RECORD EXTRACTS
• • • •
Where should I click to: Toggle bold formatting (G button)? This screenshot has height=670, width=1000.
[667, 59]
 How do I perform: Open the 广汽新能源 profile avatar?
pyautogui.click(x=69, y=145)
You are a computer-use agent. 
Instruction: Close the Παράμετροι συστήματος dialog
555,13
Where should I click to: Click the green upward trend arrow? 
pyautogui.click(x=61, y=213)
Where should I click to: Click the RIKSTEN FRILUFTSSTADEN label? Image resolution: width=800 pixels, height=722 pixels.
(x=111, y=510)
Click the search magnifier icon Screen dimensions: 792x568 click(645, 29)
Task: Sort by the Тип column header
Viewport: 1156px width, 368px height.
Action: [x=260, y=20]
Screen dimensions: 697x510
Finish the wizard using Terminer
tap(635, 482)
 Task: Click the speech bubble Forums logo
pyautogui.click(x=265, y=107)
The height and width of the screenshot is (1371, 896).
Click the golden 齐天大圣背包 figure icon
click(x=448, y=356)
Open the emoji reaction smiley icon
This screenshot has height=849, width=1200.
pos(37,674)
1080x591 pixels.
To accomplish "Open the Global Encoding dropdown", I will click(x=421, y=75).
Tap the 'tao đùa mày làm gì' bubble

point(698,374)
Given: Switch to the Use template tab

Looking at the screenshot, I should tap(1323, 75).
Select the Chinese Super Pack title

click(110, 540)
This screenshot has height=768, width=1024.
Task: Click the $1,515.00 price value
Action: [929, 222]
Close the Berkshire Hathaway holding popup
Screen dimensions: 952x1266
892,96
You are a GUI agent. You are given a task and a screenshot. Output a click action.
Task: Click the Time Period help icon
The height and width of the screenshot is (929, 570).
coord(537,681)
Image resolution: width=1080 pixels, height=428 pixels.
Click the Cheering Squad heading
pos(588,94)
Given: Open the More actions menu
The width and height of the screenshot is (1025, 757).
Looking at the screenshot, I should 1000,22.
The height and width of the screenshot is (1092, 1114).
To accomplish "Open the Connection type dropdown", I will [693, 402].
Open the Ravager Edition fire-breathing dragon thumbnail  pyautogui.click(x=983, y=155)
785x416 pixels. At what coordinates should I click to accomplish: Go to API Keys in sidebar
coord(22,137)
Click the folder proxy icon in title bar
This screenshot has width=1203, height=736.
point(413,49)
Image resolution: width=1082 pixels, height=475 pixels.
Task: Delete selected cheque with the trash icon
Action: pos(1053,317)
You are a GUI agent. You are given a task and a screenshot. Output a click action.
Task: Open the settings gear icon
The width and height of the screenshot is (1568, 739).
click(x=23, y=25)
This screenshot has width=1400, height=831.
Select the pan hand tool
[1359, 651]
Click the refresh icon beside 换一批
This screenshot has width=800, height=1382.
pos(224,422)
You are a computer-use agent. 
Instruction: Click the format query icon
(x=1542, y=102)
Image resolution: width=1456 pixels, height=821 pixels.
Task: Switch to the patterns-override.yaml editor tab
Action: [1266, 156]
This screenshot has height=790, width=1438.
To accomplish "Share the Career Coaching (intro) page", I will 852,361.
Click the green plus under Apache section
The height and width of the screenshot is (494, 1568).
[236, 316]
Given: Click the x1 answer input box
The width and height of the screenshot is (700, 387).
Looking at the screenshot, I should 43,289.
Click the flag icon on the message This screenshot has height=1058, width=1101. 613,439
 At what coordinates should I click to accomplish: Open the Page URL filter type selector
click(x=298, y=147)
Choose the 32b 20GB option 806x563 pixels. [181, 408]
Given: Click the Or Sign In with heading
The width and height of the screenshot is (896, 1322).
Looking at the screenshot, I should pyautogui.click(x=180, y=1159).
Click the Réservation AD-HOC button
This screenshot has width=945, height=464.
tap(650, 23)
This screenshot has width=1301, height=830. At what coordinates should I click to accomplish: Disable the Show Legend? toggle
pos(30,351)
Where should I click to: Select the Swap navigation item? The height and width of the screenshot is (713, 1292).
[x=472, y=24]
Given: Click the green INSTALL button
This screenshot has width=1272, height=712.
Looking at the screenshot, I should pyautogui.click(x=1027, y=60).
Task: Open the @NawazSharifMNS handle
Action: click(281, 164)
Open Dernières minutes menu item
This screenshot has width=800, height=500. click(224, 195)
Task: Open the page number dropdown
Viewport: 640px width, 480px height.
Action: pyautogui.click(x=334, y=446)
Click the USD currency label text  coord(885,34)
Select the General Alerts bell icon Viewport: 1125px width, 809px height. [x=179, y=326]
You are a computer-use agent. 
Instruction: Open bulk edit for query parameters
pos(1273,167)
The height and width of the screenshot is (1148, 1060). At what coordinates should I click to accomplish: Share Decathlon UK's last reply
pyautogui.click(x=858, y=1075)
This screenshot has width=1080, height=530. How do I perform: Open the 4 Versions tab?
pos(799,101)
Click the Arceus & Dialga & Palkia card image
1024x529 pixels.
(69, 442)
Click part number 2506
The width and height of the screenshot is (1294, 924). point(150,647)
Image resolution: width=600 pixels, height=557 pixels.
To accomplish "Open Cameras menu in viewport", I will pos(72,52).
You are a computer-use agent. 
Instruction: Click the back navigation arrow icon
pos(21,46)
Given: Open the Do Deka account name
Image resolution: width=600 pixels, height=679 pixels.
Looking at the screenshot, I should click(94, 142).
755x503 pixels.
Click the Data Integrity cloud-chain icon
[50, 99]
• • • •
TASK DETAILS
The answer must consist of every line from the records above that holds "dropdown".

RESULT FOR THIS EXERCISE
To accomplish "Open the Global Encoding dropdown", I will click(x=421, y=75).
To accomplish "Open the Connection type dropdown", I will [693, 402].
Task: Open the page number dropdown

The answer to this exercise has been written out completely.